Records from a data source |
################
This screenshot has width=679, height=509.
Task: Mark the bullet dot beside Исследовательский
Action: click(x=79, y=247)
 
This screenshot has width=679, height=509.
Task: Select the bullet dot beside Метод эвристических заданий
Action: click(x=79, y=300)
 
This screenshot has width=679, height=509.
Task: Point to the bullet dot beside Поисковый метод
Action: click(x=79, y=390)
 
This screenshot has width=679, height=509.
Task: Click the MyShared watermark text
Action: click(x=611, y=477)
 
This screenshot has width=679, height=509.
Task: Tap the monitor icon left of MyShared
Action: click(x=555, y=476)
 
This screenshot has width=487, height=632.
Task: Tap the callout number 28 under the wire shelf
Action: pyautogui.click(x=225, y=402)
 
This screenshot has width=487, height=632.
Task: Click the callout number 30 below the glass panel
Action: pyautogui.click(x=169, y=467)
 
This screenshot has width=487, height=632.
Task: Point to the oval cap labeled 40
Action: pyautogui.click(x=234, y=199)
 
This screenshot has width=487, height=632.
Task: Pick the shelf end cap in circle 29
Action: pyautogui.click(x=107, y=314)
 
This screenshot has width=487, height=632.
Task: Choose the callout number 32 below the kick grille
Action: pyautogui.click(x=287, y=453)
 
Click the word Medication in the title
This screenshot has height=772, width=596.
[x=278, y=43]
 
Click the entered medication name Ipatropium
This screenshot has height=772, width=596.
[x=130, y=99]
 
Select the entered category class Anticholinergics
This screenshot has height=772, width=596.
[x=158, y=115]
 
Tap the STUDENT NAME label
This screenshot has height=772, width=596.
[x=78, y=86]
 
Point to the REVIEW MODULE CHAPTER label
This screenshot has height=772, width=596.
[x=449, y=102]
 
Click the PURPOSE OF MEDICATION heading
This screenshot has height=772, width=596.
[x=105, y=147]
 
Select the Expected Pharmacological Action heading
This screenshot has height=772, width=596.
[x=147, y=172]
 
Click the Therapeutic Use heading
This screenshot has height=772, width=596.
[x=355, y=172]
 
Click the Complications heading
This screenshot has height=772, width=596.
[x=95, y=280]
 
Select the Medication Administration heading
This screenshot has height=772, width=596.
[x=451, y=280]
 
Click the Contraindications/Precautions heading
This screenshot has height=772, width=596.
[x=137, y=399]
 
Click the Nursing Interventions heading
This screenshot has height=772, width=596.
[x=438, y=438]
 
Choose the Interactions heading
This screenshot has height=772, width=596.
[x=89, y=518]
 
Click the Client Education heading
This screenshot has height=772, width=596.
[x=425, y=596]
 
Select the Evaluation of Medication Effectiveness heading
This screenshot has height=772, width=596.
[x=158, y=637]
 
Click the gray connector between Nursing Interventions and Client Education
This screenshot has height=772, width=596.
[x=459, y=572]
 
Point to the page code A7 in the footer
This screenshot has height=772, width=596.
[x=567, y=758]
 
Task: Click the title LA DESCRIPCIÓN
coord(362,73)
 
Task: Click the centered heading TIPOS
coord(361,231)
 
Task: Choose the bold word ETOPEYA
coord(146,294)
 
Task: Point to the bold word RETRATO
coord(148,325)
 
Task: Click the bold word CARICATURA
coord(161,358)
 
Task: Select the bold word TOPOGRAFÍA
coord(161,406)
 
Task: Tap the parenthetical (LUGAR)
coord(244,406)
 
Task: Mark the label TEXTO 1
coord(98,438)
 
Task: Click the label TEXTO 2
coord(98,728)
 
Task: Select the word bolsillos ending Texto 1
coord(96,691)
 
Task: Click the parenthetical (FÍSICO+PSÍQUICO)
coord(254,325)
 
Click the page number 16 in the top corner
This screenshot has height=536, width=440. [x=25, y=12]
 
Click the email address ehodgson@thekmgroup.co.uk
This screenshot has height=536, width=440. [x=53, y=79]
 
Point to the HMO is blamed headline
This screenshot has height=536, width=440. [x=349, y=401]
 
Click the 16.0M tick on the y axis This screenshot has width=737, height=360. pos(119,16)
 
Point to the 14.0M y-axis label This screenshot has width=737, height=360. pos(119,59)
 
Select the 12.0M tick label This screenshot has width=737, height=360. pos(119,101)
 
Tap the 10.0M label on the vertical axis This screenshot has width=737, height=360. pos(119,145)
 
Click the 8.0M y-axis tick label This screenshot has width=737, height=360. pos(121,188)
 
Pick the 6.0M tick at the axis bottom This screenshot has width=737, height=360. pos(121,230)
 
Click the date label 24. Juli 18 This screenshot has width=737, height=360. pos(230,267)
################
WHAT YOU SHOULD DO | Repeat, word for word, every line from the one containing "Select the 12.0M" up to and including the final line.

TASK ANSWER |
Select the 12.0M tick label This screenshot has width=737, height=360. pos(119,101)
 
Tap the 10.0M label on the vertical axis This screenshot has width=737, height=360. pos(119,145)
 
Click the 8.0M y-axis tick label This screenshot has width=737, height=360. pos(121,188)
 
Pick the 6.0M tick at the axis bottom This screenshot has width=737, height=360. pos(121,230)
 
Click the date label 24. Juli 18 This screenshot has width=737, height=360. pos(230,267)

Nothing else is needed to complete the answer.